The script parallel-plantcv-arabidopsis-tcv.py
was used to create an HTCondor job cluster submission file. The script
walks through an input directory of images and creates a job for each image using the plantcv-arabidopsis-tcv-image.py
script as the executable.
usage: parallel-plantcv-arabidopsis-tcv.py [-h] --dir DIR --pdfs PDFS --outdir
OUTDIR --jobfile JOBFILE
[--debug DEBUG]
Create an HTCondor job to process Arabidopsis images infected with TCV.
optional arguments:
-h, --help show this help message and exit
--dir DIR Directory containing images. (default: None)
--pdfs PDFS Naive Bayes PDF file. (default: None)
--outdir OUTDIR Output directory for images. (default: None)
--jobfile JOBFILE Output HTCondor job file. (default: None)

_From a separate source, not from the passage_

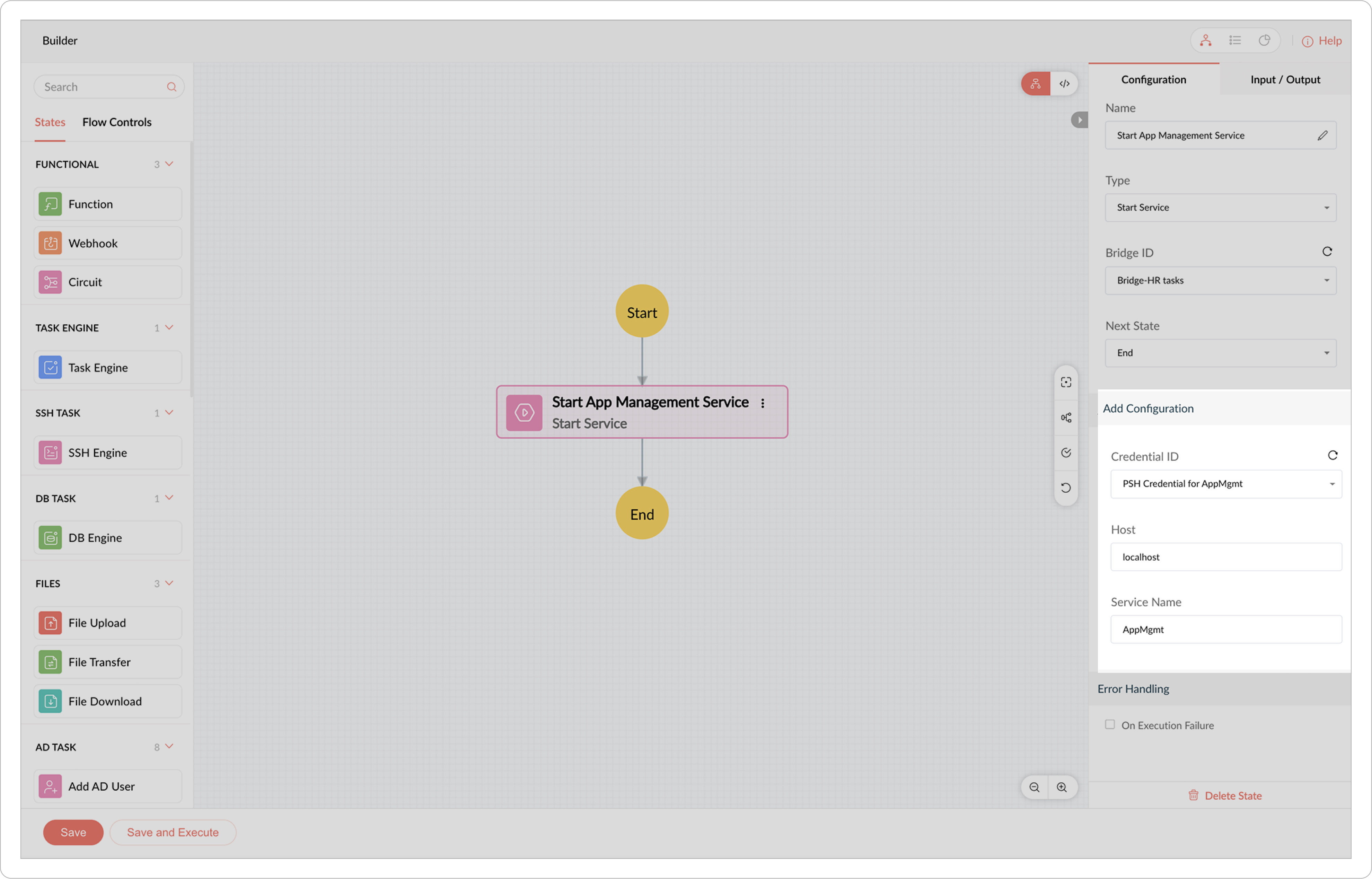Collapse the FUNCTIONAL states section
Viewport: 1372px width, 879px height.
click(169, 164)
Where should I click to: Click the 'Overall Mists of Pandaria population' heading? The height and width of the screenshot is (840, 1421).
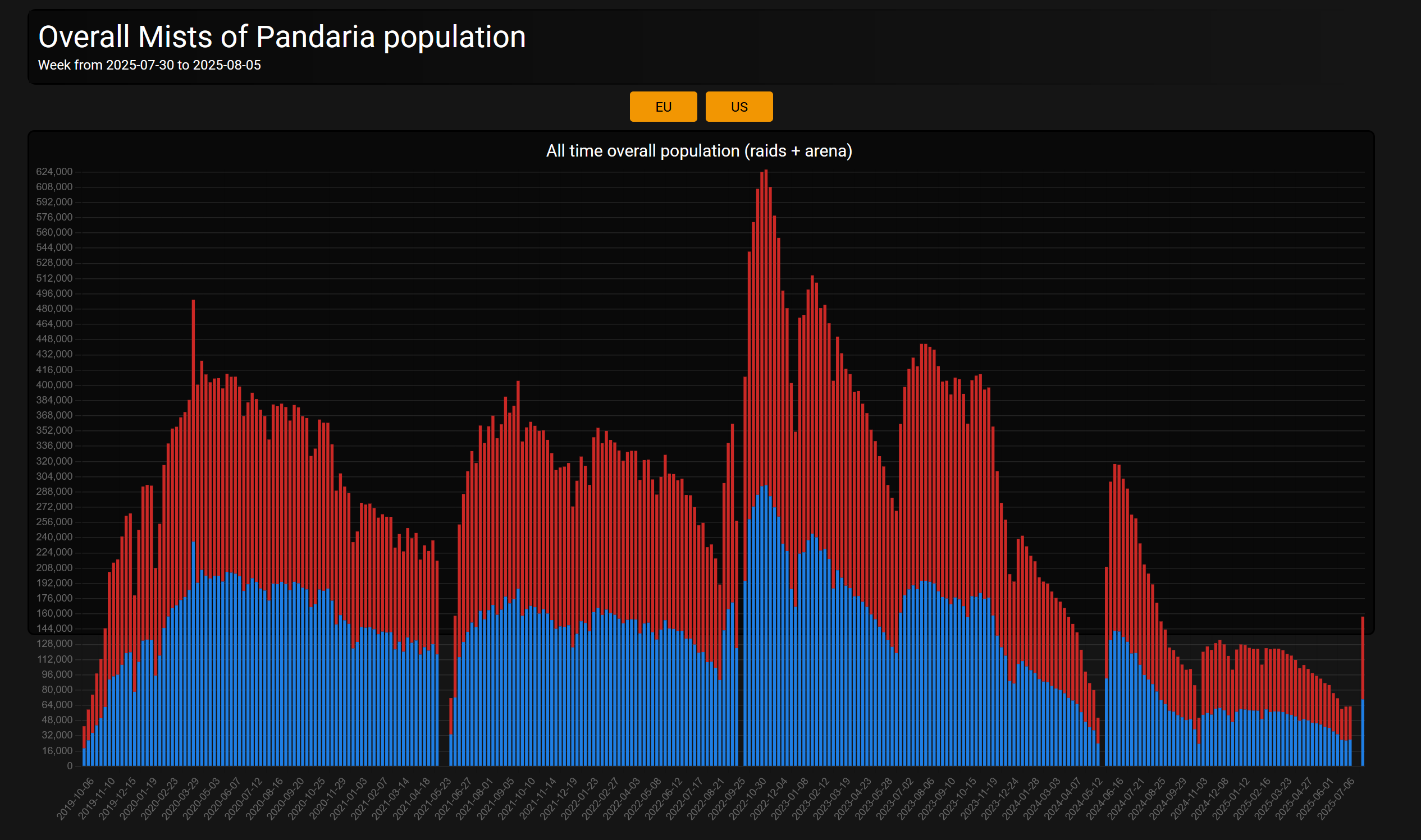[281, 37]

--debug DEBUG Activate debug mode. Values can be None, 'print', or
'plot' (default: None)
The script plantcv-arabidopsis-tcv-image.py
is a PlantCV (http://plantcv.danforthcenter.org) analysis script. For each
input image it outputs an image with plant pixels classified as "healthy" or "unhealthy" and an image with these classes
transparently overlaid onto the original image. It also outputs several text files per image that can be concatenated
to produce output tables for hue histograms, general hue statistics, and 1-, 2-, and 3-component Gaussian Mixture
Models.
usage: plantcv-arabidopsis-tcv-image.py [-h] --image IMAGE --pdfs PDFS
--outfile OUTFILE --outdir OUTDIR
[--debug DEBUG]
Process Arabidopsis images infected with TCV.
optional arguments:
-h, --help show this help message and exit
--image IMAGE An image file. (default: None)
--pdfs PDFS Naive Bayes PDF file. (default: None)
--outfile OUTFILE Output text filename. (default: None)
--outdir OUTDIR Output directory for images. (default: None)
--debug DEBUG Activate debug mode. Values can be None, 'print', or
'plot' (default: None)
After the hue histogram data is concatenated into a single table, the R script hue_analysis.R
was used to generate
ridgeline plots for the pilot (Col-0 and dcl234) and complete (Col-0, dcl234, and ago1 through 10 single mutants).